In the method illustrated in FIG. 5, the memory cell is initially in the erased state. From the erased state, a LSB of the memory cell is programmed first, followed by a MSB of the memory cell. In programming the LSB, if the LSB to be programmed in the memory cell is a logical “0”, the method changes the memory cell from logic state “11” to logic state “10” as indicated by an arrow labeled “Program1”. Otherwise, the memory cell remains in logic state “11”. Next in programming the MSB, if the MSB to be programmed in the memory cell is a logical “0”, the method changes the memory cell from logic state “10” to logic state “00” as indicated by an arrow labeled “Program2”, or from logic state “11” to logic state “01” as indicated by an arrow labeled “Program3”, depending on the logic state of the LSB. Otherwise, if the MSB to be programmed in the memory cell is a logical “1”, the memory cell remains in logic state “10” or logic state “11”, depending on the logic state of the LSB.

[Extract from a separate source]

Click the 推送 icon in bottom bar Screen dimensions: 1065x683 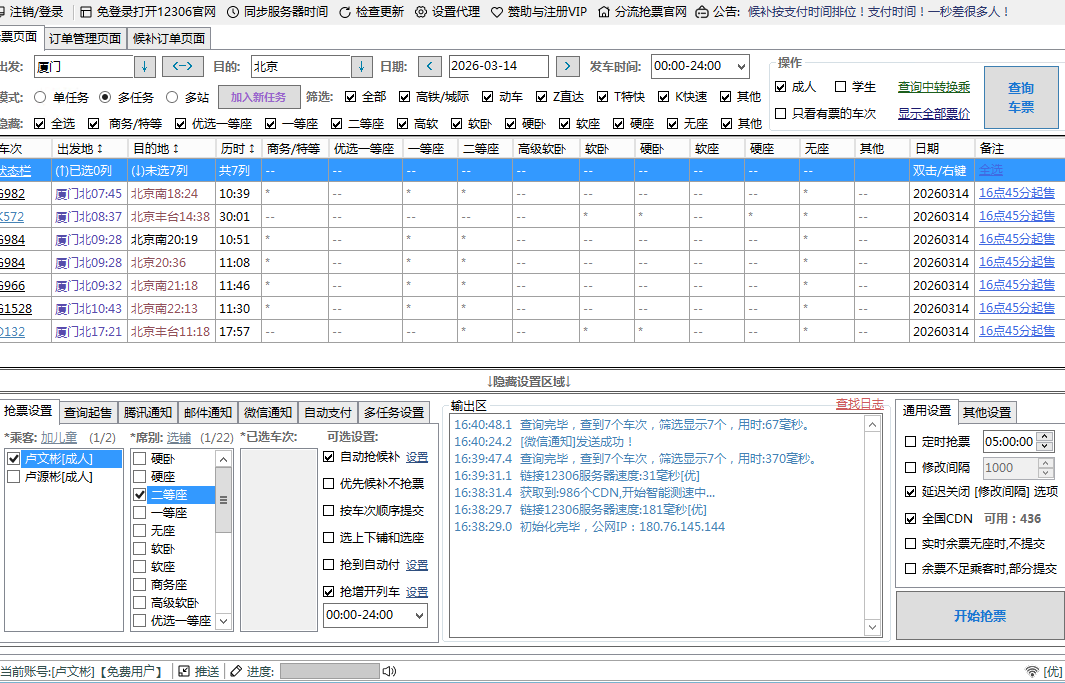[x=184, y=670]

In general, when the programming methods illustrated in FIGS. 4 and 5 are performed, the LSB and the MSB of the memory cell will not always be programmed in immediate succession. Instead, for example, the LSB of the memory cell may be programmed first, followed by programming operations for memory cells in different rows of the memory cell array, and then the MSB of the memory cell may be programmed next. Accordingly, the logic state of the LSB must generally be ascertained, e.g., by reading the memory cell before the MSB of the memory cell can be programmed so that the threshold voltage of the memory cell can be changed to within the correct threshold voltage distribution.

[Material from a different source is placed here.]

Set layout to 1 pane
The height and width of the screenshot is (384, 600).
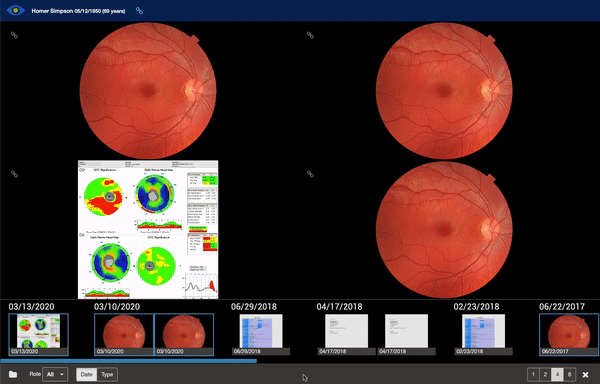[x=533, y=374]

Unfortunately, however, if an error or malfunction occurs during programming of the MSB, the LSB may be permanently lost. For instance, if MSB programming is performed on the memory cell as indicated by the arrow labeled “Program3” in FIG. 5 and the MSB programming stops short of threshold voltage distribution corresponding to logic state “01”, it may be impossible to determine, based on a simple inspection of the memory cell, whether the LSB of the memory cell was a logical “1” or a logical “0”. Fortunately, in such cases, the MSB data can generally be recovered from buffer memory 121. However, the loss of the LSB data may ultimately cripple the performance of nonvolatile memory system.

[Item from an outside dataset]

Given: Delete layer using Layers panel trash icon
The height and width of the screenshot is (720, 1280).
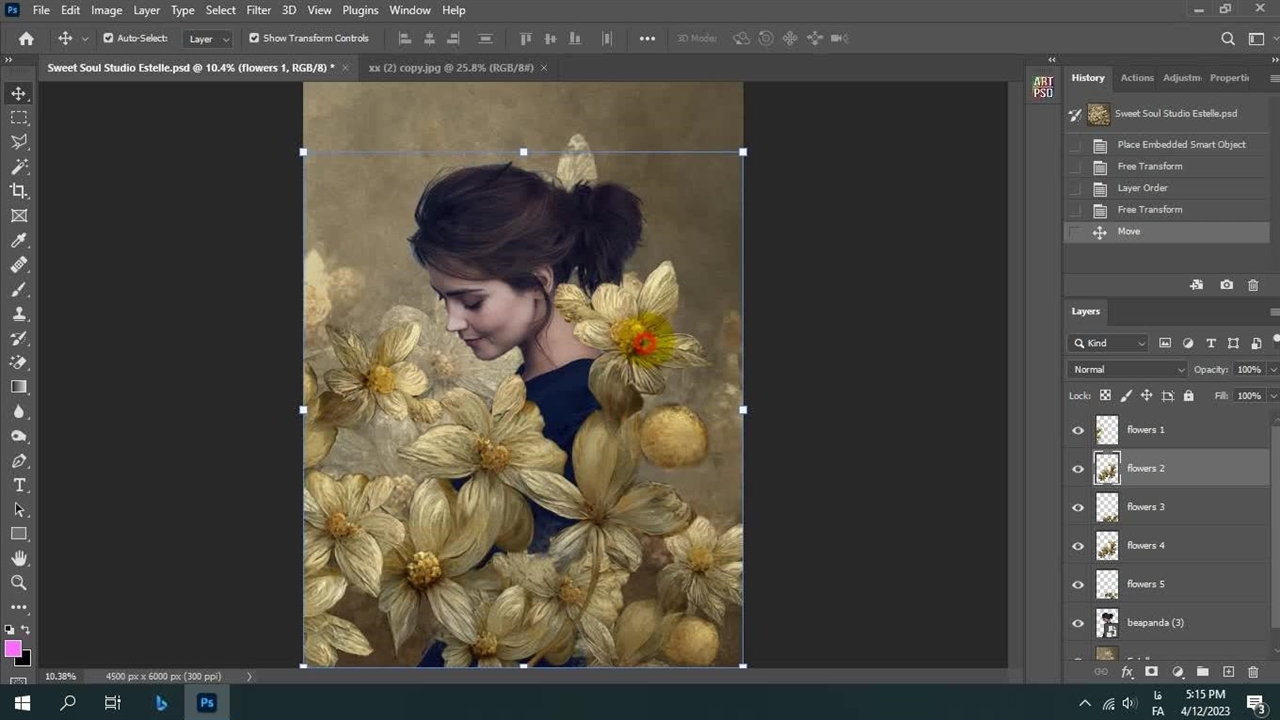Looking at the screenshot, I should click(1253, 672).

This problem becomes increasingly important as researchers continue striving to fit more and more data storage capacity within a limited chip area of nonvolatile memory devices, because as the integration density of nonvolatile memory chips increases, the likelihood of errors and malfunctions in programming operations tends to increase accordingly. As a result, it would be beneficial to effectively address problems such as the above described data loss problem in multi-level cells caused by programming errors or malfunctions.